====== SELECTED PASSAGE ======

US bombing campaign on the Democratic Republic of Vietnam (North Vietnam) lasting from 18 to 29 December 1972 during Vietnam War.
US bombing campaign on the Democratic Republic of Vietnam (North Vietnam) lasting from 18 to 29 December 1972 during Vietnam War.
Marianne BrownKate Pound Dawson
Forty years ago last month, the United States launched the last major offensive of the Vietnam War in an effort to push the North Vietnamese government back to stalled peace talks. Those talks resumed just days after the 1972 Christmas bombings of Hanoi and Haiphong ended. Less than a month later, January 27, 1973, a peace accord was signed, ending U.S. military action in Vietnam.
But the offensive left a battered city. Vietnam says about 1,600 people died in nearly two weeks of bombing.
Nguyen Van Cau remembers returning to his home in Hanoi on December 26th, 1972, to find it in ruins.
Cau, now 81, found only half of his wife’s body in the wreckage. She was wearing a red pull-over. The only part of his son still intact was his leg, which Cau recognized from the scar left by an accident the previous year.
Hanoi has rebuilt since then and Vietnam now does bustling trade with the United States. But three decades of war – first with France and then the United States -- left hundreds of thousands of tons of unexploded ordnance across the country. Each year scores of people are killed or maimed when they stumble across old weapons.
Bomb clean-up effort
Over the past two decades, the United States and Vietnam have combined efforts to remove those weapons.

====== STORED ROWS ======

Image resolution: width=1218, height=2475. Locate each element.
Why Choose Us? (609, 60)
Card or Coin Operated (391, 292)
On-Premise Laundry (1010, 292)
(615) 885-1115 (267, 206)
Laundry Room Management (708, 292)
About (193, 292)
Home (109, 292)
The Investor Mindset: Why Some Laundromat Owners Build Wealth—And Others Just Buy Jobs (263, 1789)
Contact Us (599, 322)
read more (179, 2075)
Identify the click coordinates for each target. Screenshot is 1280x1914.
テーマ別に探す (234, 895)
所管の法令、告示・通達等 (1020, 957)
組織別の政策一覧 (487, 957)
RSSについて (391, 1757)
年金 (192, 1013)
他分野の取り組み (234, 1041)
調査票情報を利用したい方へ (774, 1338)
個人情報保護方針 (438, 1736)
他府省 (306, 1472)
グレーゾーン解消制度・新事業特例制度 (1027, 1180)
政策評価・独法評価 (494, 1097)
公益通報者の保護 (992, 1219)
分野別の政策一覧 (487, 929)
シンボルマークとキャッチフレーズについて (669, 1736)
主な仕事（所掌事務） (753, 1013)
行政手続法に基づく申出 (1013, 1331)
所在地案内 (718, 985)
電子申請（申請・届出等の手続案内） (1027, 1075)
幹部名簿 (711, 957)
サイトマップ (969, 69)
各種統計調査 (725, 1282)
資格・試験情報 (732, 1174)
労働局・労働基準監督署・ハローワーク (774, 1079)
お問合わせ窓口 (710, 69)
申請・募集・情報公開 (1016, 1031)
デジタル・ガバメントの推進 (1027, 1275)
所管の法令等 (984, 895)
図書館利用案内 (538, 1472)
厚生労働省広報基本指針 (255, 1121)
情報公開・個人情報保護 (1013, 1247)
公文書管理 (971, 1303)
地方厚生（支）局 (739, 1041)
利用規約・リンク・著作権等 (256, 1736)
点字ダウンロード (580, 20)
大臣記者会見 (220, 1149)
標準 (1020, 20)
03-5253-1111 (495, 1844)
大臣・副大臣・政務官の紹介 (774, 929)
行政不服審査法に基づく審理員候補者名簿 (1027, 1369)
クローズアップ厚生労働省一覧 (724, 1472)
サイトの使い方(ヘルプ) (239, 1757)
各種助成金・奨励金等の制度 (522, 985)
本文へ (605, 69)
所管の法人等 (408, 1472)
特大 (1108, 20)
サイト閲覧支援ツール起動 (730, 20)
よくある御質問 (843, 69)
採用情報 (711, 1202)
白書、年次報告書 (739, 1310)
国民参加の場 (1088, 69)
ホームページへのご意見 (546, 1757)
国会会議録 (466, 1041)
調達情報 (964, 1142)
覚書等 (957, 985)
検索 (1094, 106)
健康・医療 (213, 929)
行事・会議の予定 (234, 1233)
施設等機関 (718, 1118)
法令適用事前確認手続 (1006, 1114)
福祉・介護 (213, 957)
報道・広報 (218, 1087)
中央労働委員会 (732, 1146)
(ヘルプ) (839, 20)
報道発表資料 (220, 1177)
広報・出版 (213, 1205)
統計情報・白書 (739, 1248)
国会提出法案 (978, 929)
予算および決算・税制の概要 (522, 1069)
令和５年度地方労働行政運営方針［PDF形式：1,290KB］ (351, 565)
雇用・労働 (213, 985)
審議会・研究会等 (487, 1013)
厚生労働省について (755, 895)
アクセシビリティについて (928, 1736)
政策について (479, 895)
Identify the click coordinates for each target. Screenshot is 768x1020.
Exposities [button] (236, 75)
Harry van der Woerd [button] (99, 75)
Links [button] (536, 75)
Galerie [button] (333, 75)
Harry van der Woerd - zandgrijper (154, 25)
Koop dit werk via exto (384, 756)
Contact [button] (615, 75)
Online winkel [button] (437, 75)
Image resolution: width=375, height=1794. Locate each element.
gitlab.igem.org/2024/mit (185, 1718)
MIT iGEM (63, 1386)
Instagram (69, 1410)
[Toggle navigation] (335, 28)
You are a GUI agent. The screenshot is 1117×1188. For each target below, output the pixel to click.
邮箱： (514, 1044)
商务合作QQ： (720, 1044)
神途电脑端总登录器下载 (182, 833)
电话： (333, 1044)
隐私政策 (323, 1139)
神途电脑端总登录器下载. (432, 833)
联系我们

======

## TASK DIRECTIONS
Carry on the article on the 1972 Christmas bombings, picking up right after its final sentence. The material has no connection to the article on the 1972 Christmas bombings.

## OUTPUT FOR THIS EXERCISE
Vietnam War veteran Chuck Searcy says more needs to be done to protect people.
Searcy is co-founder of Project Renew, an organization helping communities in central Vietnam manage mine clearance. He notes the Ministry of Defense has often said it will take 100 years and billions of dollars to clean up every bomb and mine.
But Searcy says that kind of thinking needs to change and efforts must include more education to help people avoid the hazards.
“It won’t take 100 years, it won’t take a thousand years because it will never be done and it does not need to be done,” Searcy said. “The items that are really dangerous can be better managed, and the response required to deal with those, (and) that combined with teaching the children and the adults how to be safe and how to report this ordnance when it’s found.”
Aid agencies in Vietnam estimate that since the war ended, 100,000 people have been injured or killed by old bombs. In December, four children died in Vinh Long province, in southern Vietnam, when an old mortar shell exploded.
Over $80 million spent so far

Since 1989, the U.S. government has spent more than $80 million to remove unexploded ordnance in Vietnam and help its victims. Most of the money pays for work by groups like Project Renew and the Mines Advisory Group.
Project Renew operates in Quang Tri province, the most heavily bombed area during the war. Searcy says more than 80 percent of the province is still littered with unexploded ordnance, compared with 20 percent of rest of the country.
'"Before we started our project there did seem to be sort of sad acceptance of the probability that people would continue to be killed and injured by bombs and mines. It was just a fact of life,” he said.
“But over the years as we’ve promoted the public education, mine awareness program, and taught the children and the adults that there are ways they can be safe and they can avoid accidents and injuries and death."
Since the start of Project Renew almost 12 years ago, the number of accidents in the area has dropped to about 10 a year, from around 50.
Searcy says the projects work with existing Vietnamese institutions like the Women’s Union, Youth Union and health services.  It also cooperates with the military so it can easily go into other provinces to help out. At the moment, only a few provinces have the capacity to deal with unexploded ordnance.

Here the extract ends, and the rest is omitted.